Ketentuan itu menyusul diundangkannya Undang-Undang Nomor 3 Tahun 2020 tentang pertambangan minerba (UU Minerba) pada 10 Juni 2020, serta masa penyusunan Peraturan Pemerintah (PP) sebagai aturan pelaksanaan dari UU Minerba yang baru itu.
Baca Juga: Permintaan melambat, begini prospek saham batubara di sisa 2020
Mengenai hal ini, Asosiasi Pertambangan Batubara Indonesia (APBI) pun memberikan tanggapannya. Direktur Eksekutif APBI Hendra Sinadia menilai, kebijakan ini dapat dilihat sebagai masa transisi untuk menata kembali hubungan antara pemerintah pusat dan daerah dalam pengelolaan pertambangan.
Menurutnya, persoalan tersebut menjadi salah satu dasar pertimbangan dari adanya revisi UU Minerba terdahulu, yakni UU Nomor 4 Tahun 2009. Hendra mengatakan, hal-hal terkait perizinan memang menjadi kewenangan pemerintah, dan pelaku usaha pun harus patuh terhadap kebijakan yang digariskan.
"Urusan kewenangan itu ranahnya pemerintah. Korporasi sebagai kontraktor dari pemerintah hanya mengikuti apa yabg digariskan oleh pemerintah melalui aturan perundang-undangan," sebut Hendra kepada Kontan.co.id, Minggu (21/6).
Di masa sekarang, Hendra menilai, tidak menjadi soal jika perizinan baru tidak diterbitkan.

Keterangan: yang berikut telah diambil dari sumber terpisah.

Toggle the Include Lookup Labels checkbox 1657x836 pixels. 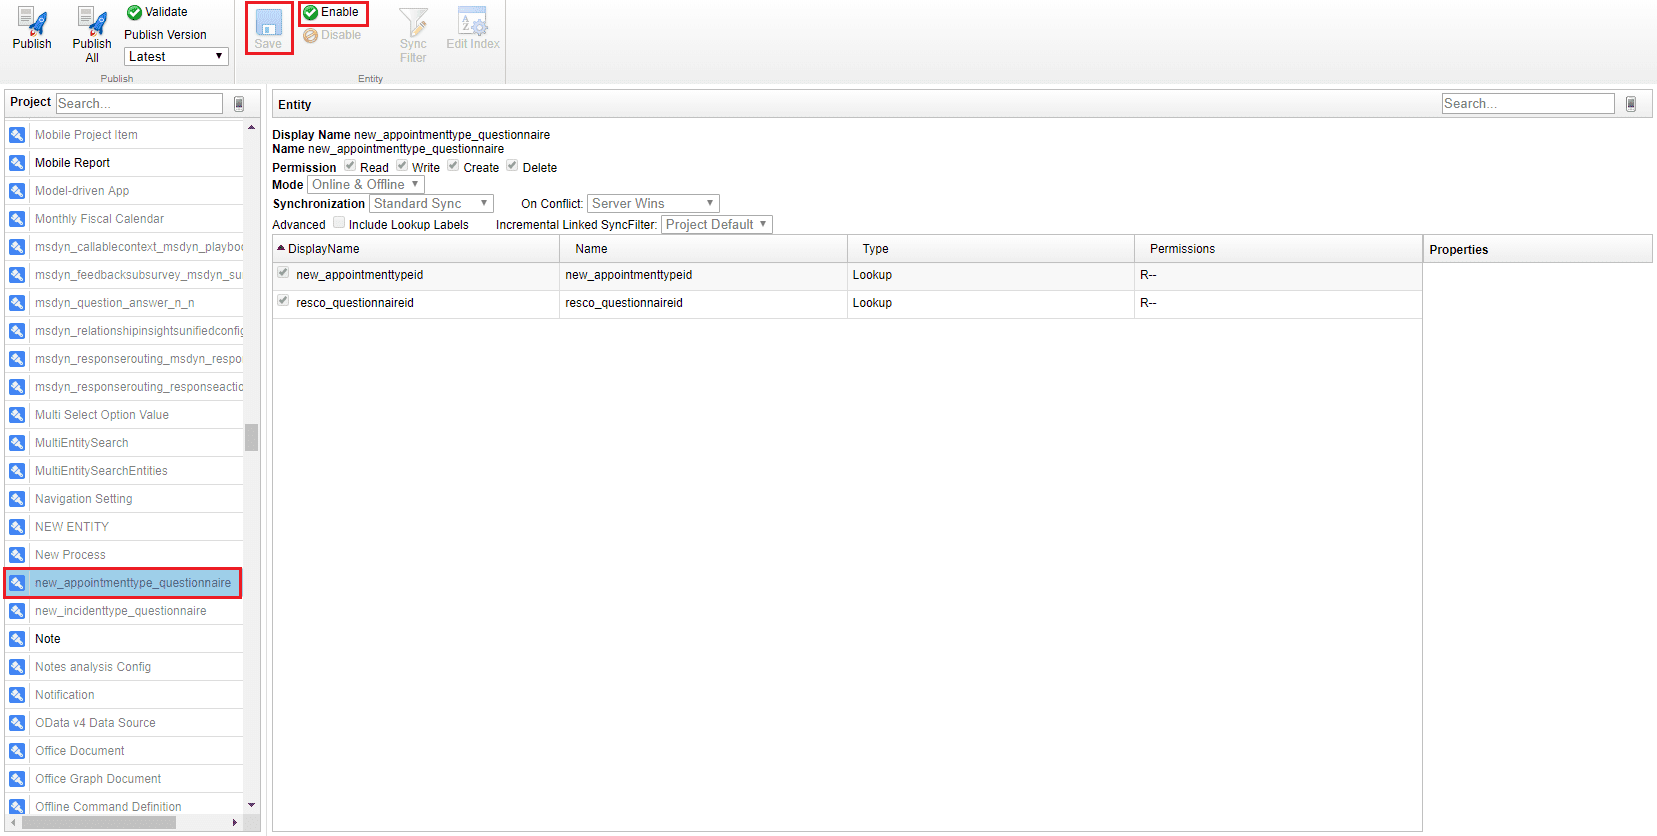click(x=339, y=223)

Mengingat bisnis batubara yang sedang tertekan pandemi covid-19, dan kondisi kelebihan pasokan (oversuplly) di pasar batubara domestik maupun global.
Baca Juga: UU Minerba terbit, Kementerian ESDM melarang gubernur menerbitkan izin tambang baru
"Dalam kondisi oversupply adanya izin-izin operasi produksi baru tentu akan menambah kondisi oversuplly sehingga dapat menekan harga," kata Hendra.